Our ability to manage or reduce the error rates in quantum computers will determine the pace at which we reach the capacity to begin leveraging quantum computers for these innovative leaps. If we can understand the impact of errors and how well current techniques can compensate for them, we can gain insight into what stage of development the quantum computing industry has reached.

How are quantum computing errors different from classical computing errors?

Computing devices deal with the processing of information. Classical computers store information and perform operations on bits, which are hardware memory elements with two discrete states labeled 0 and 1. These computers perform operations by manipulating information stored on bits according to program specifications.  

Quantum computers have a hardware component that is analogous to the classical “bit,” a “qubit” (or quantum bit). Qubits can store the same binary states allowed by a conventional computer, but quantum mechanical features--namely superposition and entanglement-- also allow for additional states to be stored and manipulated. Researchers posit that this extra capacity introduced by quantum mechanics will allow quantum computers to achieve performance that is impossible for classical computers—notably, quantum computing algorithms aim to solve dense, combinatoric problems that would require a prohibitively large amount of time for their classical counterparts.  

A computing error, quantum or not, is any undesired operation that replaces the state of memory with another state. In conventional computers, an error on a single bit is limited to an accidental flip from 0 to 1, or from 1 to 0. Since additional states are featured beyond sequences of bits in quantum computing, errors can take many more forms. There are more quantum states than conventional bit sequences, leaving room for more types of undesired state alterations. 

Because qubits must leverage the effects of quantum mechanics, they are inherently small and very sensitive to interactions with their environment, which can introduce errors or destroy the stored state entirely.

Because qubits must leverage the effects of quantum mechanics, they are inherently small and very sensitive to interactions with their environment, which can introduce errors or destroy the stored state entirely. Below are some examples of noise sources that can be detrimental to a quantum computer’s ability to perform a calculation. 

Sources of quantum computing errors: 

  • External forces: Even small vibrations or variations in magnetic forces, electric currents, or ambient temperature can cause quantum computations to return incorrect results or, in some types of quantum computers, to lose the state of memory entirely. 

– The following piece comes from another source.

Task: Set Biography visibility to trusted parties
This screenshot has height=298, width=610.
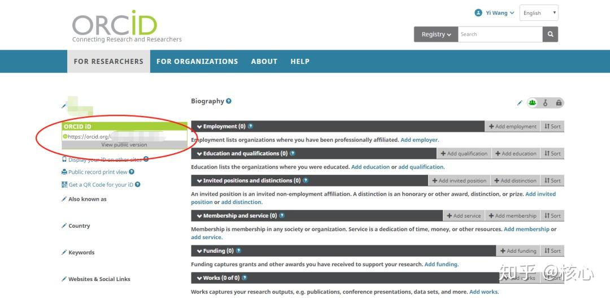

  • Internal control: Since qubits are extremely sensitive to small fluctuations, the precision of the signals used to act on the stored states for computations must be very high. Any deviation from a perfect signal will result in errors. 

What is computing error correction? 

Conventional computing errors typically occur because one or more bits unexpectedly flip. Error correction strategies have been developed to correct these bit flips and return the system to the expected state. The usage of error correction was prevalent in early computing systems before the technology was sufficiently advanced to be very robust to changes in the environment.  

Today, classical computing error correction is usually unnecessary and is used when a failure would be catastrophic and/or when the computer will be in an environment that is more likely to introduce errors, such as for space missions. 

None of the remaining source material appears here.